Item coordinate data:
※

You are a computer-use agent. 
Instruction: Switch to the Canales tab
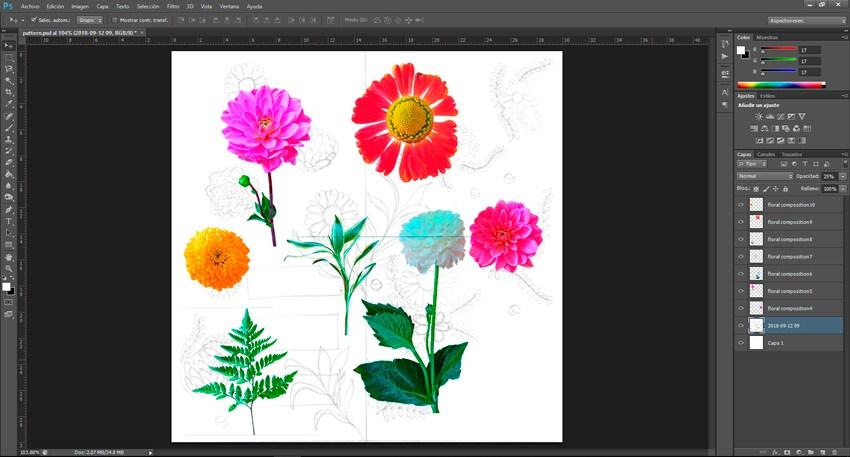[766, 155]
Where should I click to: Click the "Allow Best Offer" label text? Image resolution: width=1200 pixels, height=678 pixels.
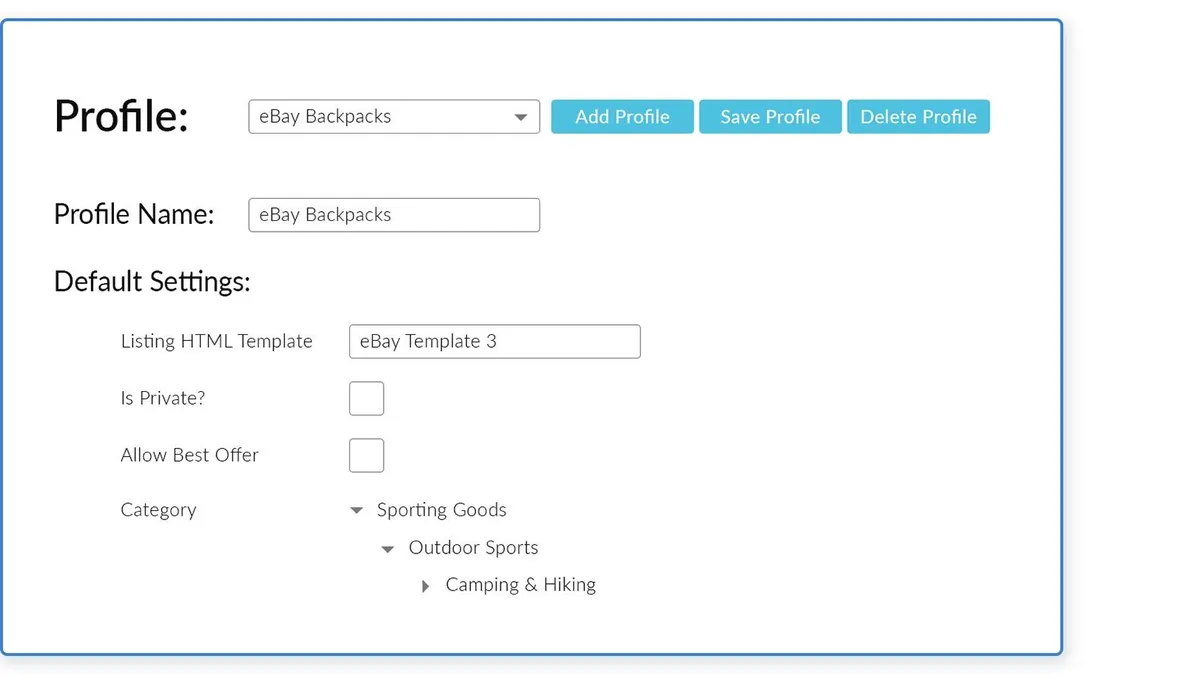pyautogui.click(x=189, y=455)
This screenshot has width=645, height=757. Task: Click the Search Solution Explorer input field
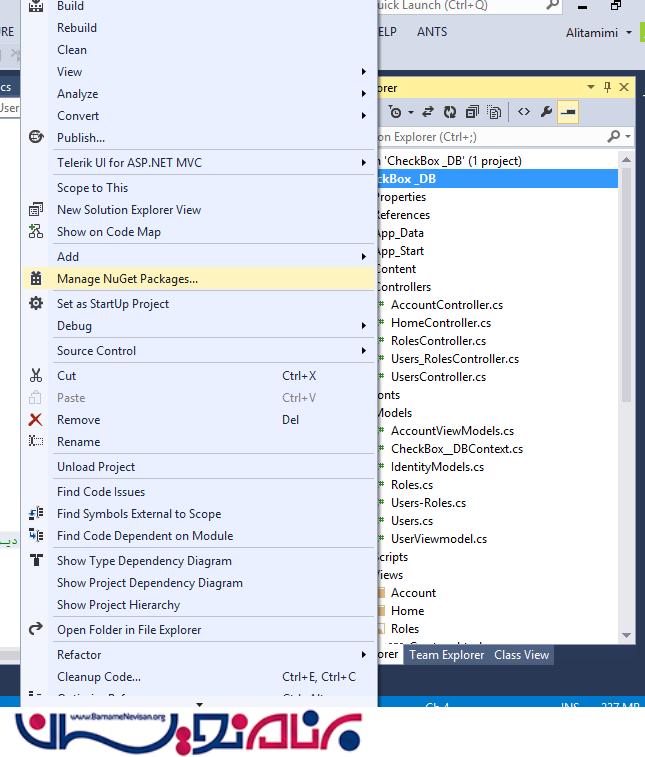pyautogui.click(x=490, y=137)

※

WHAT YOU WILL DO:
Reproduce the entries word for word from the line containing "Where should I" through the end of the entries, omitting the pictures.

RESULT:
Where should I click to: Click the "Allow Best Offer" label text? Image resolution: width=1200 pixels, height=678 pixels.
pyautogui.click(x=189, y=455)
This screenshot has width=645, height=757. Task: Click the Search Solution Explorer input field
pyautogui.click(x=490, y=137)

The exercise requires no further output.